Lens refractive power was measured with a custom optical system based on the Scheiner principle. PR-171 mw The refractive contributions of the gradient, the surfaces, and the equivalent refractive index were calculated with optical ray-tracing software. The age dependence of the optical and biometric parameters was assessed.\n\nRESULTS. Over the measured age range isolated lens thickness decreased (baboon: -0.04, cyno:
-0.05, and rhesus: -0.06 mm/y) and equatorial diameter increased (logarithmically for the baboon and rhesus, and linearly for cyno: 0.07 mm/y). The isolated lens surfaces flattened and the corresponding refractive power from the surfaces decreased with age (-0.33, -0.48, and -0.68 D/y). The isolated lens equivalent refractive index decreased (only significant for the baboon, -0.001 D/y), and as a result the total isolated lens refractive power decreased with age (baboon: -1.26, cyno: -0.97, and rhesus: -1.76 D/y).\n\nCONCLUSIONS. The age-dependent trends in the optical and biometric properties, growth, and aging, of nonhuman primate lenses are similar to those of the pre-presbyopic YM155 human lens. As the lens ages, the decrease in refractive contributions from the gradient refractive index causes a rapid age-dependent decrease in maximally accommodated lens refractive
power. (Invest Ophthalmol Vis Sci. 2010; 51: 2118-2125) DOI:10.1167/iovs.09-3905″
“Background: Development of anticancer drugs is challenging. Indeed, much research effort has been spent in the development of new drugs to improve clinical outcomes with minimal toxicity.

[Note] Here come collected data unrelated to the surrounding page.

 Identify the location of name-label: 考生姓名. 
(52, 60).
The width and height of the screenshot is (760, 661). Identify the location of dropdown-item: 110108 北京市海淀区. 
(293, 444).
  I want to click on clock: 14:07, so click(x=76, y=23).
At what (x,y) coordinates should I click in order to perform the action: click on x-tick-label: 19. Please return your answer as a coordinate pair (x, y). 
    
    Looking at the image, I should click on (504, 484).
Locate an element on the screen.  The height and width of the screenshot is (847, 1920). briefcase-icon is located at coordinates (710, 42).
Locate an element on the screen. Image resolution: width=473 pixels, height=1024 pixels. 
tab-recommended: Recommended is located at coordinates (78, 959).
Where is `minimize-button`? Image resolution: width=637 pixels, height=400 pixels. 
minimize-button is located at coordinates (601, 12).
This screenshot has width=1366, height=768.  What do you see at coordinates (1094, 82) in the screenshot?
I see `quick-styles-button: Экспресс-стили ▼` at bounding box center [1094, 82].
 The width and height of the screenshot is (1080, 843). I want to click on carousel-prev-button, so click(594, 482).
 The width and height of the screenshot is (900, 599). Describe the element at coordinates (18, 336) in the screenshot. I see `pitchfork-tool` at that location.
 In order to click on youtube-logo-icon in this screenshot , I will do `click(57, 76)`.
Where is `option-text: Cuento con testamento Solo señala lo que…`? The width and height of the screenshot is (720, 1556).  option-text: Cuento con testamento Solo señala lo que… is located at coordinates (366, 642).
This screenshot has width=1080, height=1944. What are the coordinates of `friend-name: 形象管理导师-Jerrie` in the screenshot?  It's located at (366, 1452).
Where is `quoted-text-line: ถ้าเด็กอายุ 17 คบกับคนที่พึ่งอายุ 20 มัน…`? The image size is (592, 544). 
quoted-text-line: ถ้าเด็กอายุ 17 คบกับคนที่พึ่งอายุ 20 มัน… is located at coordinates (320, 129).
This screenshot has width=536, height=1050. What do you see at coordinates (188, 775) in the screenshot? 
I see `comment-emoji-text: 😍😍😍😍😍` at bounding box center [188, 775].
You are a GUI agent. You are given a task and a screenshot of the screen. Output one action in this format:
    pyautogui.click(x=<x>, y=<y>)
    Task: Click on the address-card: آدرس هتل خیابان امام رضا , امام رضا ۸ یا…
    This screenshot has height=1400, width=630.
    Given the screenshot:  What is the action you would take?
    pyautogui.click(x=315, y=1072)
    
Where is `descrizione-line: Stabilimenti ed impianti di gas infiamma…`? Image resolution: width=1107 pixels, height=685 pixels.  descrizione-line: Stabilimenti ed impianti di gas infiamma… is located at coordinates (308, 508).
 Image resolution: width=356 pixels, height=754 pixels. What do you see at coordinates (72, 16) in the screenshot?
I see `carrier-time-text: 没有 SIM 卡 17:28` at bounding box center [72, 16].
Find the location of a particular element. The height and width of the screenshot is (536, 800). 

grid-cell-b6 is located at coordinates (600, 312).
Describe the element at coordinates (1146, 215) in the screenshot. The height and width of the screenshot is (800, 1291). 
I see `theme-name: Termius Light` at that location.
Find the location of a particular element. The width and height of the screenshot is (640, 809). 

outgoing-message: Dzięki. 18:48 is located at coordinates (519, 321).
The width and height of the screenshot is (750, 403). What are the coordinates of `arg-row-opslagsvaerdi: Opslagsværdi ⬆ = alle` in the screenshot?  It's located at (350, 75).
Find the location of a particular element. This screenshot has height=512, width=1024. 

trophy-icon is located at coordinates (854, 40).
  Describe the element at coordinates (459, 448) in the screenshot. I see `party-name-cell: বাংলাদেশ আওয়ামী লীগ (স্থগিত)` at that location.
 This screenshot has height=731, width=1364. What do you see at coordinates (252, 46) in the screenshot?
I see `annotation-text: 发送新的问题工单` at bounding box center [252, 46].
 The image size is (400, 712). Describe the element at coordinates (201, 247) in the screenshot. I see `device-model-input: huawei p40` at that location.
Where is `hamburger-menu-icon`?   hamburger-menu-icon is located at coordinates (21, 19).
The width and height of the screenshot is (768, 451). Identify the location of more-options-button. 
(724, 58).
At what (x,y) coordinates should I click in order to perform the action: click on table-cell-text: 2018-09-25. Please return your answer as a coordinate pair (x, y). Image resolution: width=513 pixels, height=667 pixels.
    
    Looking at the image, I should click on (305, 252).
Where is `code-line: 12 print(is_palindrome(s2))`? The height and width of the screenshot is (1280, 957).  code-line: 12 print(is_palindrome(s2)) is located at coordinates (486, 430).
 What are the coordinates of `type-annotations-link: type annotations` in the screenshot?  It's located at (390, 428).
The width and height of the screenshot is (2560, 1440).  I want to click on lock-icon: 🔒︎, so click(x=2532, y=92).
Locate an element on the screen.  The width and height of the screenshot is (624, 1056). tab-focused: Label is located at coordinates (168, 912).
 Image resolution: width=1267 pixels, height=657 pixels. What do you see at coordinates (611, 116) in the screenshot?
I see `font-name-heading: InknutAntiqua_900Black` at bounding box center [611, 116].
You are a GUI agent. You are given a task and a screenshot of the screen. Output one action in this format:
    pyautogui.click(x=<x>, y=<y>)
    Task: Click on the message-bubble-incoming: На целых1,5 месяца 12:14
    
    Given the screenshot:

We have previously reported that a formulation of lipid gold porphyrin nanoparticles reduced systemic drug toxicity when compared with free gold porphyrin. In this study, we investigated the delivery Acalabrutinib mouse and treatment efficiency of PEG surface-modified lipid nanoparticles as a carrier platform.\n\nMethods: We encapsulated antitumor drugs into PEG-modified lipid nanoparticles and these were characterized by size, zeta potential, and encapsulation efficiency. The delivery efficiency into tumor tissue was evaluated using a biodistribution study. To evaluate antitumor efficacy, gold porphyrin or camptothecin (a DNA topoisomerase I inhibitor) were encapsulated and compared using an in vivo neuroblastoma (N2A) model.\n\nResults: We showed that drug encapsulation into PEG-modified lipid nanoparticles enhanced the preferential uptake in tumor tissue. Furthermore, higher tumor killing efficiency was observed in response to treatment with PEG-modified lipid nanoparticles encapsulating gold porphyrin or camptothecin when compared with free gold porphyrin or free camptothecin. The in vivo antitumor effect was further confirmed by study of tumor inhibition and positive apoptosis activity.